Task statement
Word for word, please copy the line containing "The height and" and all lines after it in the entries below, and only those, leaving every picture out.

Records for the task

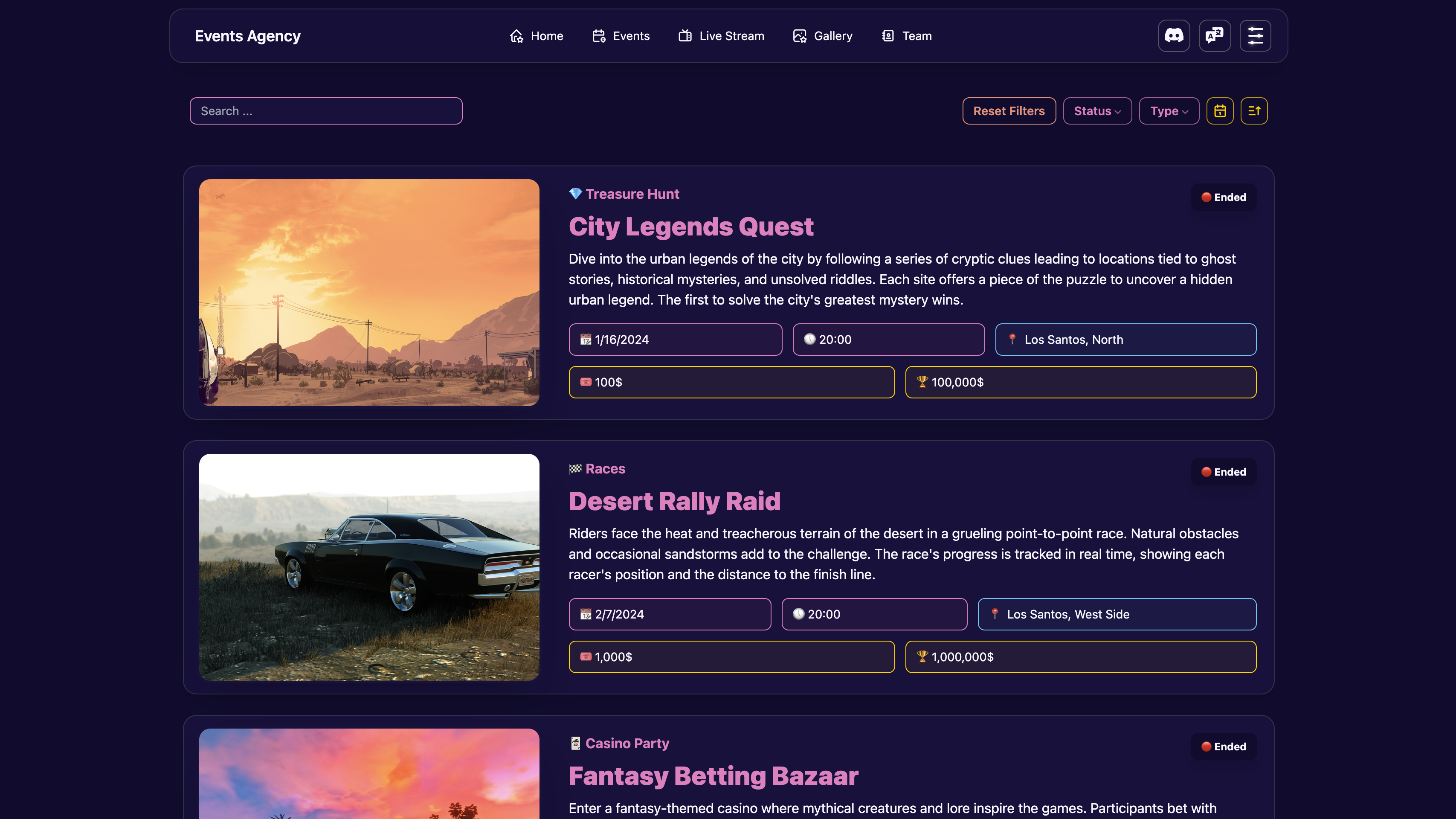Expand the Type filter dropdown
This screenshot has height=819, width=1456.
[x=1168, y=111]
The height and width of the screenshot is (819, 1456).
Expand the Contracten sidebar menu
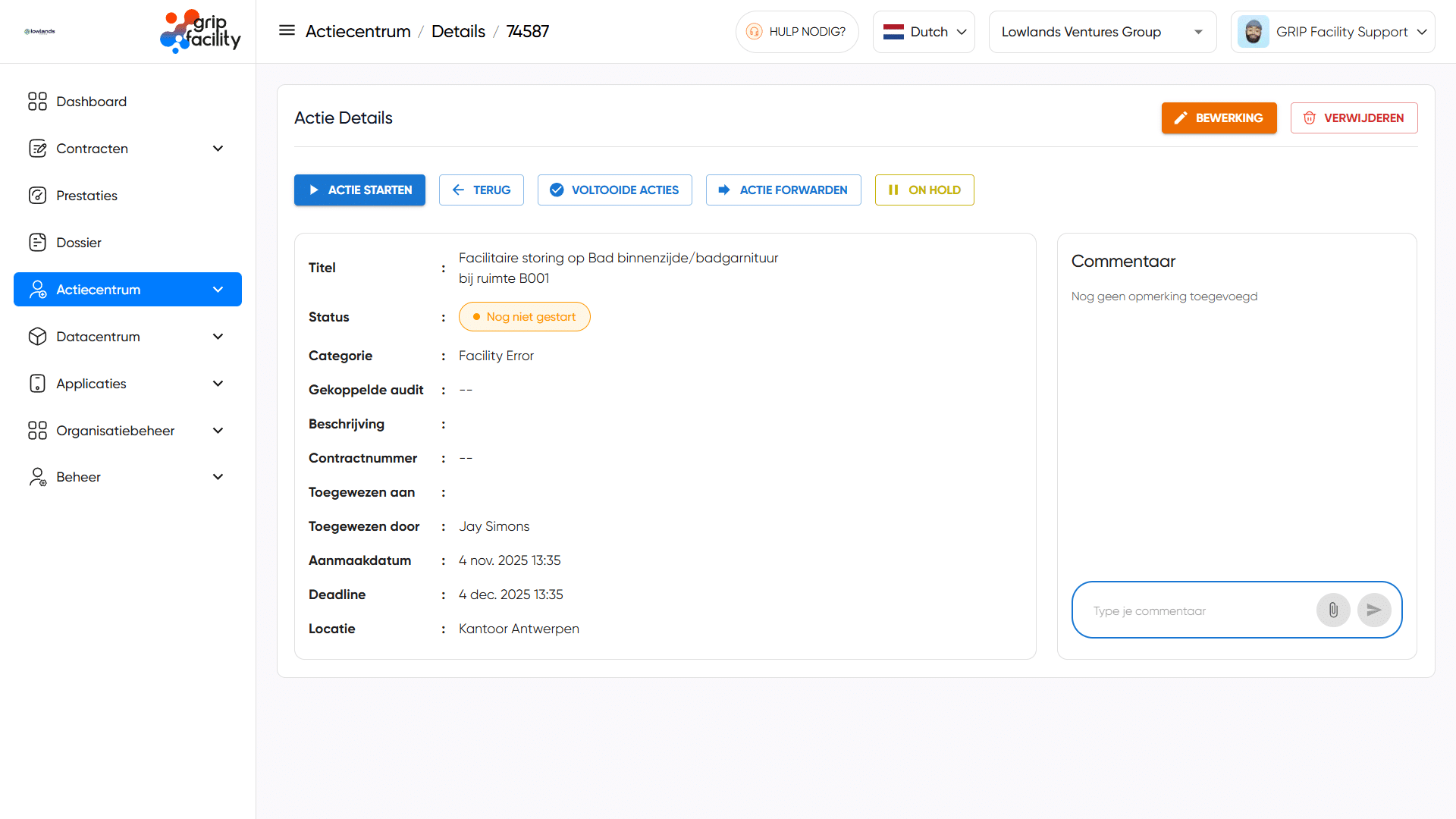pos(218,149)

Answer to this problem
The height and width of the screenshot is (819, 1456).
Expand the Contracten sidebar menu
pos(218,149)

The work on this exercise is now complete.